- [ASSIGNMENT]:
Exact copy, pictures excluded: reproduce every record below.

- [TASK DATA]:

*** Block opens ***

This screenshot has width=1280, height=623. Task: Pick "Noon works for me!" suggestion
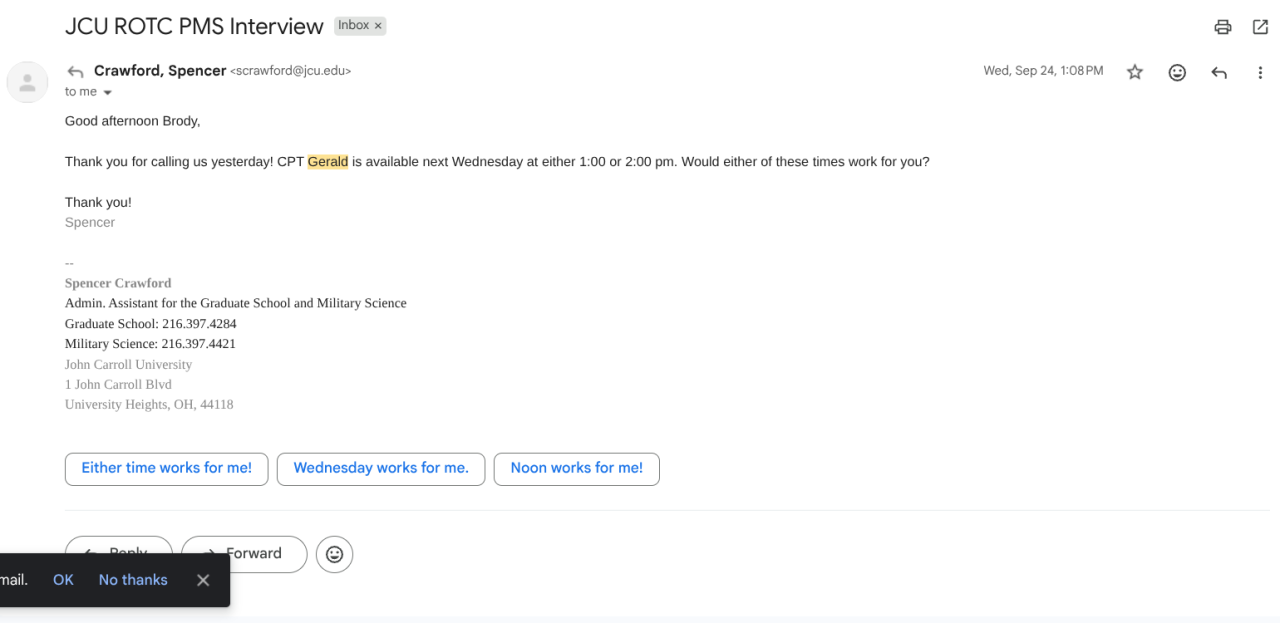(x=576, y=468)
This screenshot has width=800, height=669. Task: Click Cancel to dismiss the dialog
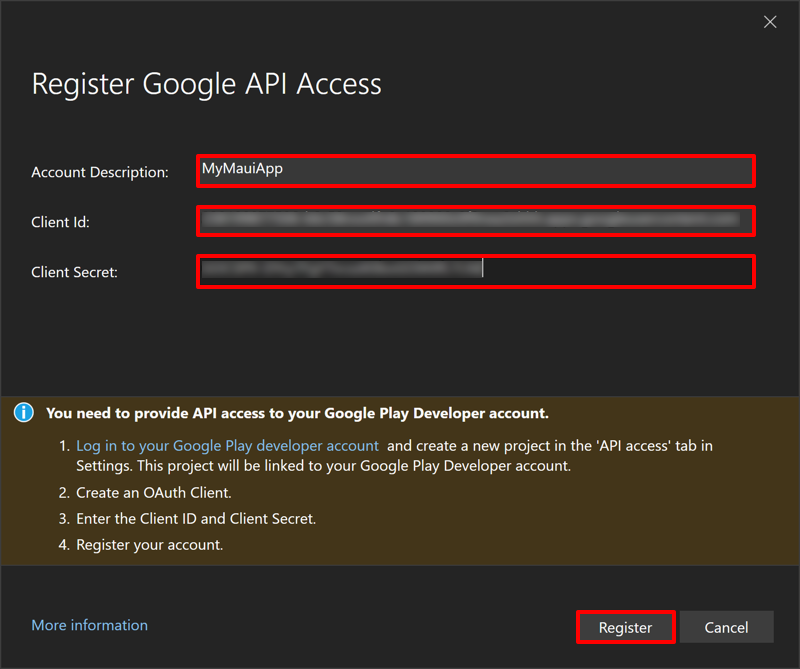tap(727, 627)
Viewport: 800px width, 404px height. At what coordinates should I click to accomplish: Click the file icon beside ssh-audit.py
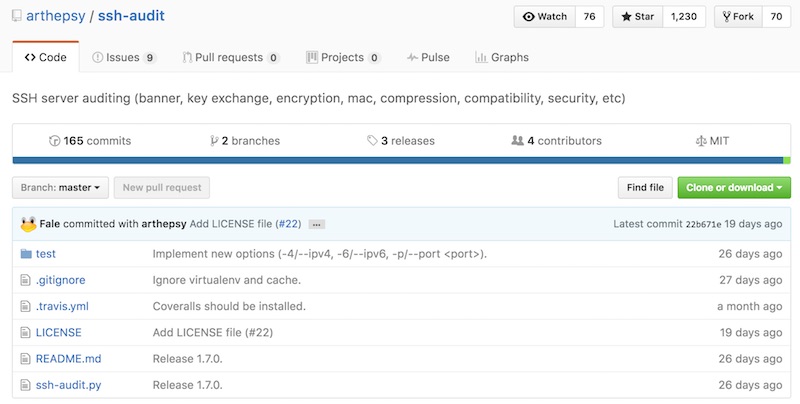(26, 384)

*** Block closes ***

- [EXERCISE ANSWER]:
This screenshot has width=1280, height=623. Task: Pick "Noon works for me!" suggestion
(x=576, y=468)
This screenshot has width=800, height=669. Task: Click Cancel to dismiss the dialog
tap(727, 627)
Viewport: 800px width, 404px height. At what coordinates should I click to accomplish: Click the file icon beside ssh-audit.py
(26, 384)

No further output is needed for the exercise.